Ein neues Kraftwerk für Zürich

Jenny Keller
5. Januar 2012
Bild: Hochparterre.ch

Hinter der beigebraunen Fassade, die sich nicht gross von der Umgebung und den Bauten aus den 1970er-Jahren abhebt, vermutet man nicht unbedingt einen Neubau. Tatsache ist aber, dass Ende Dezember 2011 die Siedlung «KraftWerk2» im Heizenholz am Waldrand von Zürich Höngg nach rund zwei Jahren Bauzeit den ersten Bewohnern übergeben wurde. Partizipation wird bei der Genossenschaft gross geschrieben und auch aktiv gelebt. Vor der Ausschreibung eines Studienauftrags – der 2008 von Adrian Streich Architekten gewonnen wurde – hat eine Gruppe von etwa 30 künftigen BewohnerInnen Wohnkonzepte und Raumprogramm erarbeitet. Zentrale Frage dieser Workshops war, welche Wohnformen sich besonders für ältere Menschen eignen, und wie man in einem Mehrgenerationenprojekt die Selbstständigkeit der Älteren möglichst lange aufrecht erhalten kann. Das zweite Kraftwerk richtet sich insbesondere an die Generation in der zweiten Lebenshälfte, die bereits wohngemeinschafterprobt ist und auch im Alter nicht von ihren Idealen und Überzeugungen abweichen will.

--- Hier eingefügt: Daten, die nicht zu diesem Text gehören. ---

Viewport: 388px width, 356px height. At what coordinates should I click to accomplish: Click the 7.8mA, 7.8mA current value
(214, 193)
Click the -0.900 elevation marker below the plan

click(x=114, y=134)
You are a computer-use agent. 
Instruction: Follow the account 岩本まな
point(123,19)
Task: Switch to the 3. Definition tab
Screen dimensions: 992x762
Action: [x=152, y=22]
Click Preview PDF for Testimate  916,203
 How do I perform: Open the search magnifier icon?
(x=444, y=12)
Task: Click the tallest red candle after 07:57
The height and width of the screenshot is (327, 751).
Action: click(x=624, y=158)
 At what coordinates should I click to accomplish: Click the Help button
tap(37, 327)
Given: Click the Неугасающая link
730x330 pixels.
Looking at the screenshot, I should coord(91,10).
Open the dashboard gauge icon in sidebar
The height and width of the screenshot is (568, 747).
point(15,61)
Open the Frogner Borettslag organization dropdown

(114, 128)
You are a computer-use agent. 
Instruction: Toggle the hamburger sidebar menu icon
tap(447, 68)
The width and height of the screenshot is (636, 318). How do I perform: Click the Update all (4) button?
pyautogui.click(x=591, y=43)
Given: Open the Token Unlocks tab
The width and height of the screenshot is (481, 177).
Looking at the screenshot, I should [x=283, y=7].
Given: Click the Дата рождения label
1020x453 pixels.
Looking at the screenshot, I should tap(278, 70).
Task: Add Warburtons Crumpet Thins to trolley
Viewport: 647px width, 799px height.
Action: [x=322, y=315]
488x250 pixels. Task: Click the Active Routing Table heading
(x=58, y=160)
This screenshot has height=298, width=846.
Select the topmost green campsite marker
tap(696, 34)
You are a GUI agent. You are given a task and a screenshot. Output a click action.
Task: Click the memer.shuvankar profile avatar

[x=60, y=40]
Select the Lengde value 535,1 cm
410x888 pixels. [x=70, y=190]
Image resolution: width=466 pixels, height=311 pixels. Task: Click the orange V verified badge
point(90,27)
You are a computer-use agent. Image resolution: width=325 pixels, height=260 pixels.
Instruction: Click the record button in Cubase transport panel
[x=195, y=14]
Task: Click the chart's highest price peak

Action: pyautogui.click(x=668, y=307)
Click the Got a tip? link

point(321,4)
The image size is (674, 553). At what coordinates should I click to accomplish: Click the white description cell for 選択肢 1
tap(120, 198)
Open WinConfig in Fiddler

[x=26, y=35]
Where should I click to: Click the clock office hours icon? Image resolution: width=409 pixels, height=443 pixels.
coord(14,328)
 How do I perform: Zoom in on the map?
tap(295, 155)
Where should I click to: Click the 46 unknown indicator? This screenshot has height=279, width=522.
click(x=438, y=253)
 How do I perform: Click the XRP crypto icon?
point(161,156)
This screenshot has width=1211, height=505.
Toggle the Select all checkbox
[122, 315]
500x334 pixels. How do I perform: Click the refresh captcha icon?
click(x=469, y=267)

Zwischen 70 und 80 Personen werden dereinst im Heizenholz leben, sei es in herkömmlichen Wohngemeinschaften, konventionellen Klein- und Familienwohnungen oder in einer der zwei rund 320 Quadratmeter grossen Cluster-Wohnungen. Dieses Wohnungsmodell wurde in den Workshops als Antwort auf die gestellten Fragen entwickelt. Die Besonderheit ist, dass sich bis sieben Wohneinheiten zwischen 30 und 50 Quadratmetern mit kleiner Nasszelle und bescheidener Kochnische um einen weiträumigen Gemeinschaftsbereich mit grosser Küche und Bad gruppieren. Der Gemeinschaftsbereich wird direkt ohne Flur erschlossen und umfasst rund 130 Quadratmeter. Eine solche Cluster-Wohnung ist für sieben bis zehn Bewohner vorgesehen. Das unterschiedliche Wohnungsangebot wird ergänzt durch Büros, Ateliers, zumietbare Zimmer und einen Gemeinschaftsraum für Feste.

Plan: KraftWerk1 Der grundriss der Cluster-Wohnung. Braun eingefärbt sind die Gemeinschaftsräume.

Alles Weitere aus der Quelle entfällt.